• Polecenia:
[1] Oceń, czy poniższe stwierdzenia zgadzają się z tekstem o zmianach w kodeksie pracy. Przy każdym odpowiedz „tak” lub „nie” i przytocz rozstrzygające słowa tekstu.
(a) Projekt nowelizacji kodeksu pracy przygotował resort pracy.
(b) Odprawa dla zwalnianego pracownika w wieku przedemerytalnym wyniesie maksymalnie 6-miesięczne wynagrodzenie.
(c) Profesor Małgorzata Gersdorf popiera propozycję, by pracownicy zwolnieni bezprawnie nie mogli żądać przywrócenia do pracy.
[2] Napisz dalszy ciąg tekstu o zmianach w kodeksie pracy, zaczynając od miejsca, w którym tekst się kończy.

• Fragment dokumentu:
·····

Rewolucja w kodeksie pracy: będzie łatwiej zwolnić pracownika
REKLAMA
NOWOŚĆ
REKLAMA
Osoby fizyczne nieprowadzące działalności gospodarczej oraz firmy zatrudniające mniej niż dziesięciu pracowników będą mogły zwalniać podwładnych w wieku przedemerytalnym i nie będą musiały prowadzić ewidencji czasu pracy. Ich pracownicy, w tym również kobiety w ciąży, utracą możliwość przywrócenia do pracy w przypadku bezprawnego lub nieuzasadnionego zwolnienia. Sądy będą ustalać istnienie stosunku pracy tylko wobec tych osób, które się na to zgodzą.
Takie rewolucyjne zmiany zawiera projekt nowelizacji kodeksu pracy przygotowany przez resort pracy.
Ochrona nie dla wszystkich
- To skandal! W praktyce propozycje te wyłączają spod kodeksowej ochrony 3,5 mln pracowników i stawiają pod znakiem zapytania nasz dialog z rządem. Będziemy protestować - mówi Andrzej Radzikowski, wiceprzewodniczący OPZZ.
- Kodeks pracy wreszcie nie będzie utrudniał prowadzenia małych firm - uważa Henryk Michałowicz, ekspert Konfederacji Pracodawców Polskich.
Podstawową zmianą proponowaną przez resort pracy jest wydzielenie firm zatrudniających mniej niż dziesięć osób oraz osób fizycznych jako odrębnej grupy pracodawców, którzy nie muszą stosować wszystkich przepisów kodeksu pracy.
REKLAMA
Po pierwsze, nie będzie ich obowiązywać większość przepisów ograniczających zwolnienia pracowników. Będą mogli np. rozwiązać stosunek pracy z podwładnymi w wieku przedemerytalnym, jeśli wypłacą im odprawy, których wysokość będzie uzależniona od stażu zatrudnienia u danego pracodawcy (maksymalnie będzie to 12-miesięczne wynagrodzenie). W projekcie pojawiła się jednak sprzeczność, ponieważ z kolejnych przepisów wynika, że odprawy w ogóle nie otrzymają ci, którzy pracują krócej niż rok.
- Wydaje się, że to zbyt daleko idące ograniczenie uprawnień starszych pracowników. Wystarczyłoby np. skrócić z czterech do dwóch lat okres, w którym są chronieni przed zwolnieniem - uważa profesor Małgorzata Gersdorf z Uniwersytetu Warszawskiego.
Popiera ona natomiast rządową propozycję, aby pracownicy zwolnieni bezprawnie lub bez podania uzasadnienia nie mogli żądać przywrócenia do pracy lub uznania wypowiedzenia za bezskuteczne. Zachowają jedynie roszczenie o zapłatę odszkodowania.

·····

• Dane surowe:

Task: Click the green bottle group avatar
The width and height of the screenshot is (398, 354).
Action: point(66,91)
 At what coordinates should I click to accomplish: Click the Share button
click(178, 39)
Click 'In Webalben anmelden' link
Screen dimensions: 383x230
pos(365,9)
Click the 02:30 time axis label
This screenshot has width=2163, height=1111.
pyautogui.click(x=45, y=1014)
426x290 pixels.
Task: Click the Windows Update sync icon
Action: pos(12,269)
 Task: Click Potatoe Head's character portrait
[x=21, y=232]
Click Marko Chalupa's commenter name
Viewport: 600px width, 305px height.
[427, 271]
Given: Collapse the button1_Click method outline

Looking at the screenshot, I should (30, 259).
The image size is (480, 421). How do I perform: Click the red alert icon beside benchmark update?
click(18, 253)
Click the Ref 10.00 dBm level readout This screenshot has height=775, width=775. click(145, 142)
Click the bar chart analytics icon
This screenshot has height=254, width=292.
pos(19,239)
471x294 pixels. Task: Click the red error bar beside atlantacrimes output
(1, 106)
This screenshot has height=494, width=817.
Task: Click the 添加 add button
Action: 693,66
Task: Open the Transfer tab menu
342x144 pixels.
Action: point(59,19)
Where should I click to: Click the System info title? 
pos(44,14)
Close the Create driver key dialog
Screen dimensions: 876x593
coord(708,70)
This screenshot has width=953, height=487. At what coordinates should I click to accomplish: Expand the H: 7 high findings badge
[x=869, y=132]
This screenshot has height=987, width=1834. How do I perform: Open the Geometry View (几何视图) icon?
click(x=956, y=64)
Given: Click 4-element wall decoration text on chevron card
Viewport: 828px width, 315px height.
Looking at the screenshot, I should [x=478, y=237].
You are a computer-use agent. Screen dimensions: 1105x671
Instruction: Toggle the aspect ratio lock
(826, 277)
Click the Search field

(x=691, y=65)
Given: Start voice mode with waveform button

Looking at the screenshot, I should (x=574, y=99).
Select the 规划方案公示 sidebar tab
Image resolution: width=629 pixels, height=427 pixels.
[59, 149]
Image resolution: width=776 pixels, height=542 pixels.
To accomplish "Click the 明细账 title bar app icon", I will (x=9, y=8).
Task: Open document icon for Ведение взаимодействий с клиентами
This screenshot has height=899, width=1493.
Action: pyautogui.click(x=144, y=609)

·····

• Odpowiedzi:
[1]
(a) Tak: „projekt nowelizacji kodeksu pracy przygotowany przez resort pracy”.
(b) Nie: „(maksymalnie będzie to 12-miesięczne wynagrodzenie)”.
(c) Tak: „Popiera ona natomiast rządową propozycję, aby pracownicy zwolnieni bezprawnie lub bez podania uzasadnienia nie mogli żądać przywrócenia do pracy”.

[2]
- Trzeba jednak pamiętać, że pracodawcy będą mogli np. bezprawnie zwolnić nawet kobietę w ciąży, i nie będzie mogła ona wrócić do pracy - podkreśla Andrzej Radzikowski.
Bez opinii związków
REKLAMA
Chcąc zwolnić pracownika zatrudnionego na czas nieokreślony, szefowie nie będą już musieli występować o opinię związków zawodowych w tej sprawie. Z projektu nowelizacji kodeksu pracy wynika także, że pracodawcy nie poniosą żadnych sankcji, jeśli w stosunku do zwalnianego podwładnego zastosują krótszy okres wypowiedzenia niż przewiduje to kodeks pracy. Wspomniane firmy i osoby fizyczne nie będą także musiały przyjmować na poprzednio zajmowane lub równorzędne stanowiska osób zwolnionych z powodu tymczasowego aresztowania, nawet jeśli ich sprawy umorzono lub wyrok sądu ich uniewinnił.
Projekt przewiduje także, że małe firmy i osoby fizyczne będą zwolnione z części obowiązków, jakie musi wypełniać obecnie każdy pracodawca. Nie będą prowadzić ewidencji czasu pracy podwładnych oraz pokrywać kosztów podróży służbowej pracownika, nawet jeśli wynika ona z polecenia przełożonego.
- Tak duże uprzywilejowanie małych firm może zachęcić pracodawców do dzielenia swojej dotychczasowej działalności na kilka mniejszych podmiotów, po to, aby uniknąć konieczności stosowania wszystkich przepisów kodeksu pracy - mówi Małgorzata Gersdorf.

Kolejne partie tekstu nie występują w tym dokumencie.